Shielding for photons (X- and γ-rays)?

Dense high-Z materials (e.g., lead, tungsten) are used; attenuation is exponential with thickness; shielding is designed via half-value layers.

Principle of X-ray radiography?

X-rays cross the body with minimal deviation; detectors measure transmitted intensity to form a 2D image of attenuation differences.

What are Hounsfield units?

HU = 1000(μ − μwater)/(μwater − μair); water = 0 HU, air = −1000 HU, bone can be around 1800–1900 HU; used in CT imaging to map attenuation.

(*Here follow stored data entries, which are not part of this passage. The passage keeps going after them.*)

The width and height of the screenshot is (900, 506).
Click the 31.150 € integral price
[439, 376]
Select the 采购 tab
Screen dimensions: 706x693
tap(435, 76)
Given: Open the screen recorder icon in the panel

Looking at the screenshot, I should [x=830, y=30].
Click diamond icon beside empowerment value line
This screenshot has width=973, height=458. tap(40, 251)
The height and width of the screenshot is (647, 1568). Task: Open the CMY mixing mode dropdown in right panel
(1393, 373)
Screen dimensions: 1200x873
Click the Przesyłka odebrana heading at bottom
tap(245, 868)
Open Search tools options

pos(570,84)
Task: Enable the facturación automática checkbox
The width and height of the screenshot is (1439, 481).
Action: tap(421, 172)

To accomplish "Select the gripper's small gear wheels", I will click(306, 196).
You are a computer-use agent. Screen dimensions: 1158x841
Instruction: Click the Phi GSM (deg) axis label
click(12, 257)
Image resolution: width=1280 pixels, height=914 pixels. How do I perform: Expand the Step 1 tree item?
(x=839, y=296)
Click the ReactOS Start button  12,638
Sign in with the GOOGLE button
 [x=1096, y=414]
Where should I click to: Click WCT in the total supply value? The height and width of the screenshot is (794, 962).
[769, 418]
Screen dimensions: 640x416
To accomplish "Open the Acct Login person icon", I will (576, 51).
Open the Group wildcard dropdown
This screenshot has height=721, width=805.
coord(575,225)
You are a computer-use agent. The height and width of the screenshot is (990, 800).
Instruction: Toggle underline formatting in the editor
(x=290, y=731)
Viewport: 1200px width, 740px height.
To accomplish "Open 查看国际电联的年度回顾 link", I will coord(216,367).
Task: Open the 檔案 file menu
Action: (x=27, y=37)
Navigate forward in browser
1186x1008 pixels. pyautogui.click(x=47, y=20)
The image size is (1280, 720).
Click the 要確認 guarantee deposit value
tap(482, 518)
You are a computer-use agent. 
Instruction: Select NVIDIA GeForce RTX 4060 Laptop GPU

Difference between PET and CT imaging?

CT provides anatomical structure via x-ray attenuation; PET provides functional/metabolic information via radiotracers; often combined as PET/CT.

What devices generate high-energy photons or particles for therapy?

X-ray tubes, linear accelerators (linacs), cyclotrons, and synchrotrons; they accelerate electrons or protons to produce photons or particle beams for radiotherapy.

Bragg peak in proton therapy?

Protons deposit most of their energy at a specific depth (Bragg peak), allowing maximal dose to the tumor with reduced exit dose in surrounding tissue.

Key EM interactions with matter for photons?

Photoelectric effect, Rayleigh scattering, Compton scattering, pair production, and photonuclear interactions.